On the Sunday morning of the race, we woke up at about 4 am, as we had to drive from Chinsta East (where we were staying) to East London. I wolfed down two pieces of toast, peanut butter, honey and a banana, following by a pre race carbohydrate gel (all of which goes totally against the low-carb-must-look-fabulous-and-skinny-girl-diet). I donned my tri suit, followed by my wetsuit, arrived at the start, needed the loo, didn’t like the smell and look of the long queue, found a bush and some leaves, and entered the female pen to start our swim. I stood with my two tall and leggy blonde girlfriends at the start and noticed some yellow trickles of something-something flowing out of the bottom leg sleeves of one girls’ wet suit.  The three of us found ourselves to be the only giggling, motley lot as the race started. Standing on the beach, waiting for the women’s start was an unbelievable feeling of exhilaration and accomplishment. I thought to myself that even if I didn’t make it and something went wrong and Gary Kirsten wasn’t there to change my tyres, I had got this far and that was an accomplishment on its own.

Swimming is not my strong point, and I ploughed slowly through the 1.9 km fending off a few karate kicks and attempts to swim over me. I was glad to have the swim over and could now focus on the cycle which I knew I would enjoy. Swim time: 42 minutes.

The cycle was a tough and undulating route. The first 45 km were mostly uphill, and drafting is not allowed which means you can’t take advantage of trailing other cyclists to shield you from the wind and must be at least 10 meters away from the person in front of you. If not, you would be issued with a penalty card by one of the black-and-white-striped referees that zoomed up and down on motorbikes. Being light has its advantages up hills but has equally similar disadvantages coming down and many heavier athletes flew past me on the way down. I would have liked to have had tri-bars as I believe they make a big difference to your time and comfort, but they were just too expensive. The 45 km coming back in were great and the spectators along the route were awesome. Cycle time: 3 hours 10 minutes.

Nothing could have prepared me for how difficult the run was, and I attribute this mainly to doing hardly any ‘brick’ sessions. Running 21 km on its own- no problem. Running 21 km after a 90 tough cycle- seriously hard.

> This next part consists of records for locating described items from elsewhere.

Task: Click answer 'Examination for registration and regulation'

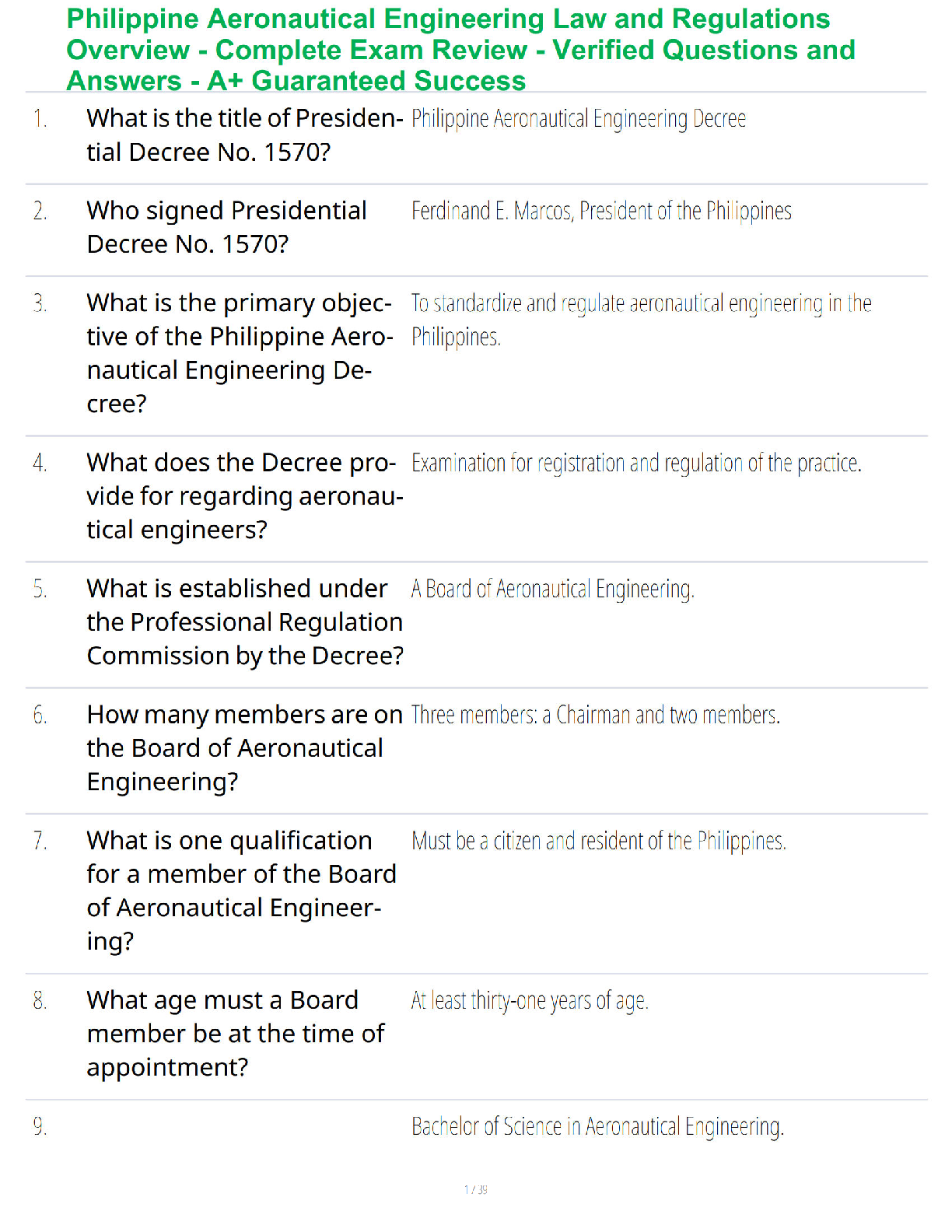Action: tap(636, 464)
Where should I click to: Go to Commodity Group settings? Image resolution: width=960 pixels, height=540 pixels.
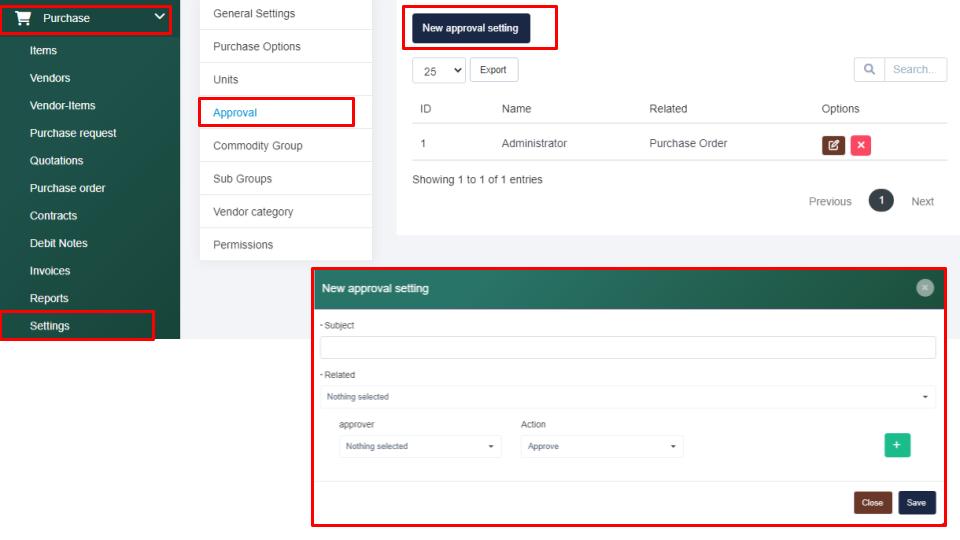[257, 146]
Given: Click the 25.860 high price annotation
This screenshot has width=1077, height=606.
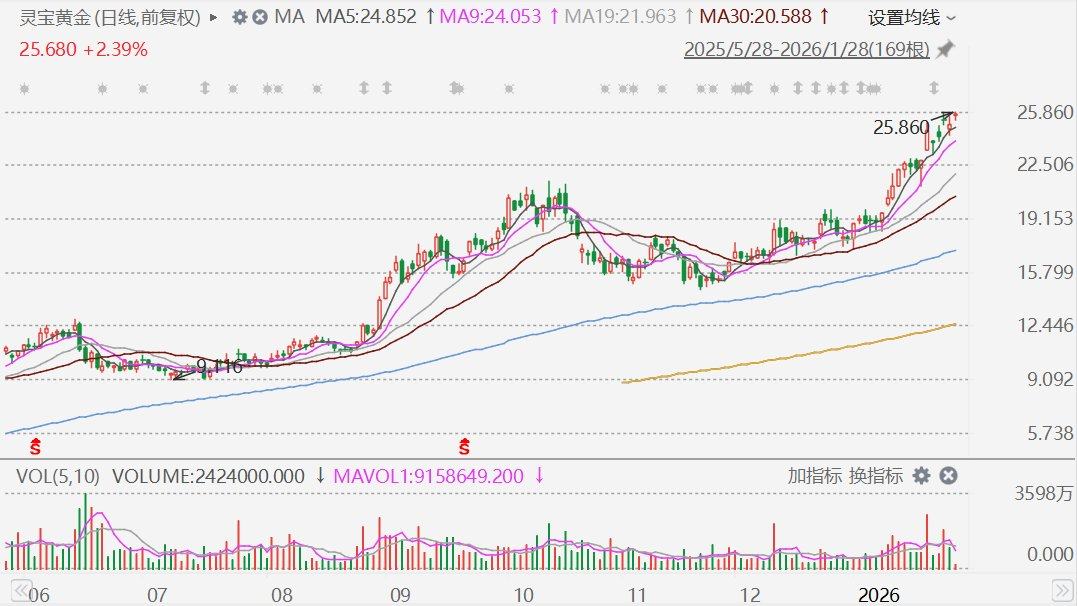Looking at the screenshot, I should click(901, 127).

The supporters were wonderful and the organization phenomenal. Water, Coke and Energade stands were strategically placed every 2 km along the route. I have never enjoyed a Coke so much. My legs felt like lead and I just couldn’t ‘get my run on’. I saw Jamie along the route and felt a bit tearful, but then quickly cheered my up when I heard him loudly shout “that’s my girl, doesn’t she have a great bottom!!!” I was utterly mortified. Only towards the last 4-5 km of the run did I find my running legs, and got into a rhythm. Crossing the finish line was the most exuberating feeling of accomplishment, achievement and satisfaction. I could not keep the smile off my face, and the glee lasted for days thereafter. I would highly recommend the experience to anyone able to run a couple of km, you will be amazed at what your body can do. Run time: 1 hour 55 minutes.

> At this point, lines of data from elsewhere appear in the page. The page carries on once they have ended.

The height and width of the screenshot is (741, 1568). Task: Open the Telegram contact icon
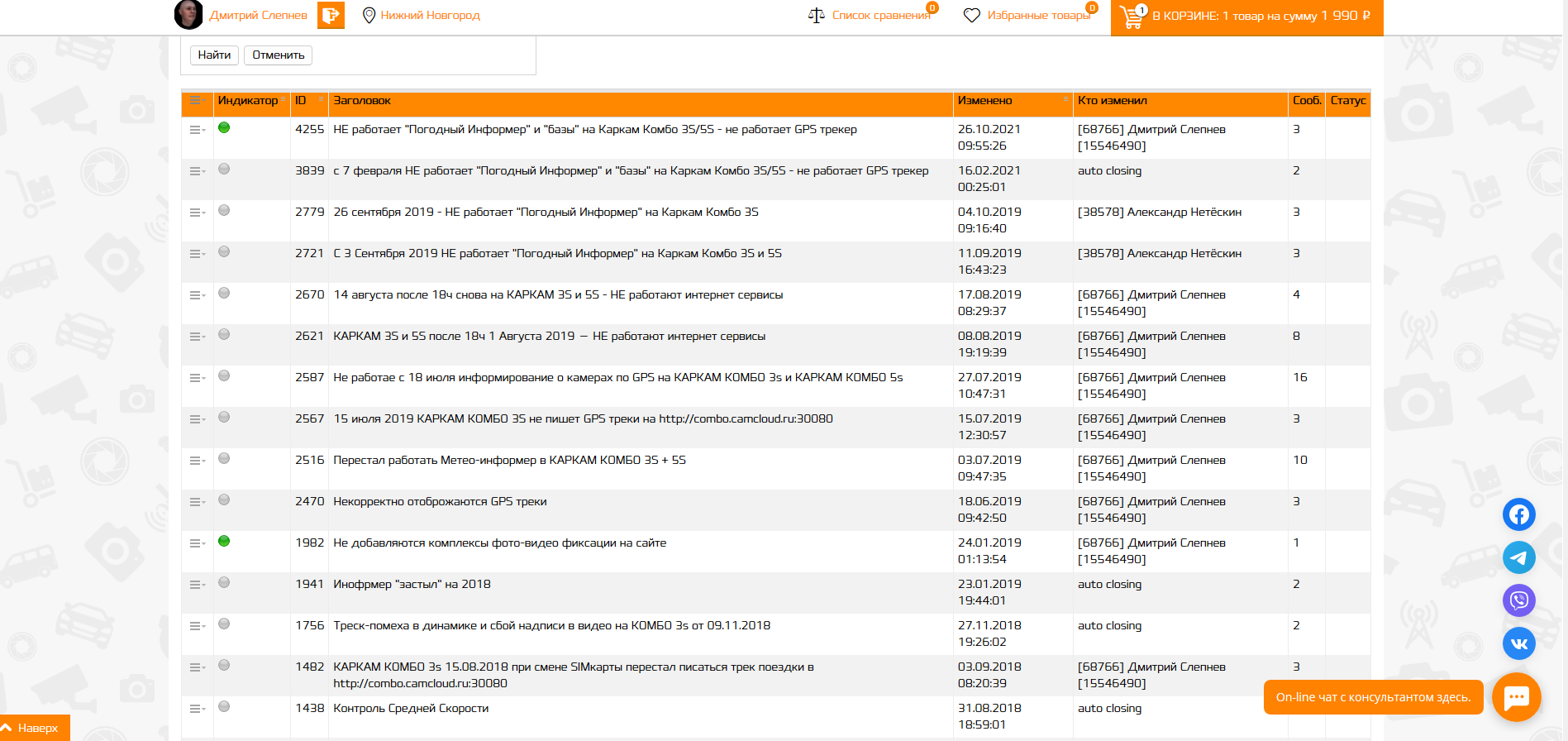point(1518,557)
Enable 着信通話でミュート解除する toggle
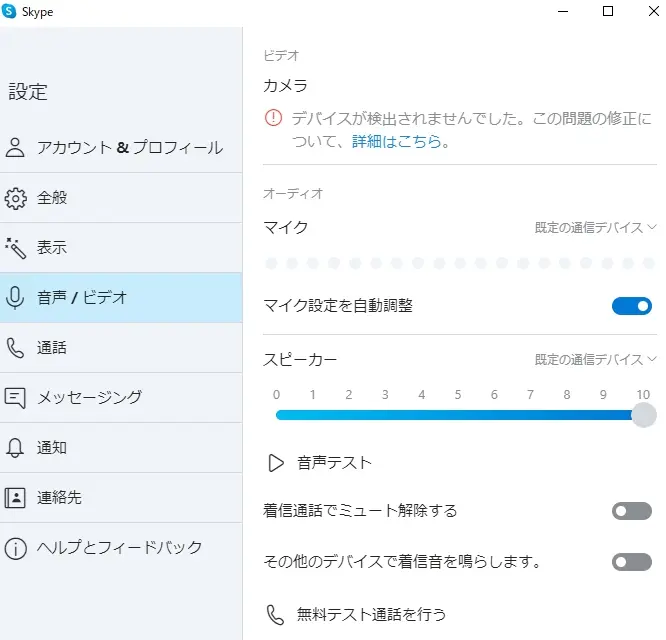This screenshot has width=666, height=640. pyautogui.click(x=631, y=511)
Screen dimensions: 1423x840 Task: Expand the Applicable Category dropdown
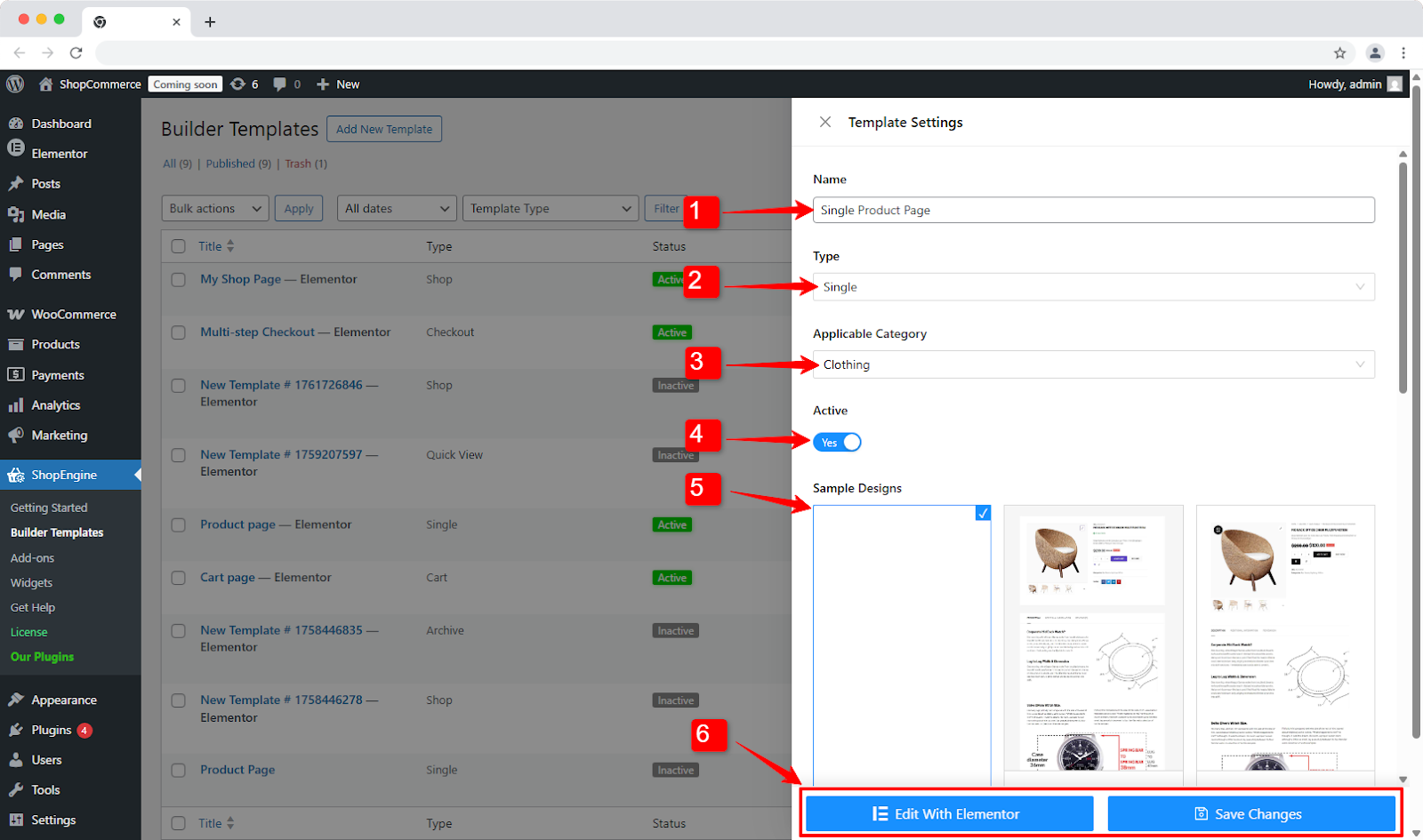(x=1093, y=364)
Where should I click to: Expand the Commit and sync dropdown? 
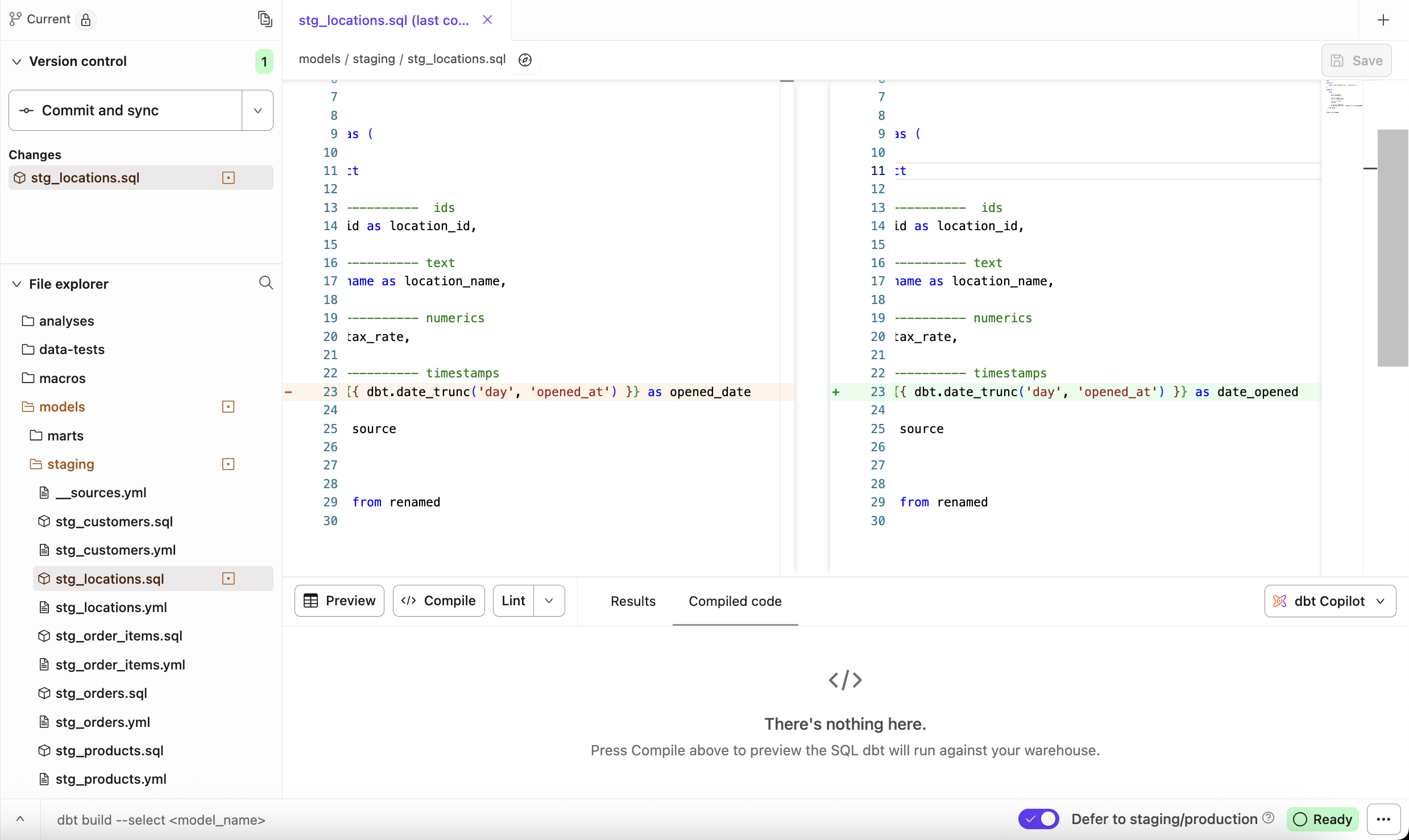tap(257, 110)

Overall time: 5 hours 55 minutes.

 Some photos, courtesy of Iron Man Finisherpicx 2010 photography


3 thoughts on “Guest Blog: Inside the Mind of the Iron lady

  1. Georgia says:

    hilarious to hear about the smaller details of peptopoop and maps of Joburg imprinted under your sports bra. That’s what I love about the training and build up to any race of this kind. The daily ‘outings’ with your taining buddies are actually a lot of fun, apart from the often sore bodies and unbelievable mental commitment it takes to train for a race like this. Congratulations!